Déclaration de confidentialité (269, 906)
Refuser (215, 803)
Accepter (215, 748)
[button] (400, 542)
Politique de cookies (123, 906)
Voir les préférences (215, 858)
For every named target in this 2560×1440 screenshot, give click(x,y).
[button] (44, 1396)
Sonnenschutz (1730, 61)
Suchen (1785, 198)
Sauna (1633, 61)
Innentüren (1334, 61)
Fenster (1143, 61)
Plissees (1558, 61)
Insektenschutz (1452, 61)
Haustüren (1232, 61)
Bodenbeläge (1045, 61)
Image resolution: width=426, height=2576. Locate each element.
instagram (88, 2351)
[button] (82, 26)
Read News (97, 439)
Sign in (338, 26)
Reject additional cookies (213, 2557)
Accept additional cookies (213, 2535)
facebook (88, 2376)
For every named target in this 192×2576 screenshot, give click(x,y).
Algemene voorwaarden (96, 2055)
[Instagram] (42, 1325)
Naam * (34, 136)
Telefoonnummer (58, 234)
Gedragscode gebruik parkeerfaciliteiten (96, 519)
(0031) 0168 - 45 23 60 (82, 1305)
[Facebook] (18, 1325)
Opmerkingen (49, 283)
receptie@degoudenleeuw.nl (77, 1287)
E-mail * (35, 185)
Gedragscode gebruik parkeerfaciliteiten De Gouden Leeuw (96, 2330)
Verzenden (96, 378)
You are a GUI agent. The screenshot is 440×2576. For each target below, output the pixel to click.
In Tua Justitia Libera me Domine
__________________________________________________
Only lines containing the string "additional" are needed. Pull each of them out of the records above.

> **Task result**:
Reject additional cookies (213, 2557)
Accept additional cookies (213, 2535)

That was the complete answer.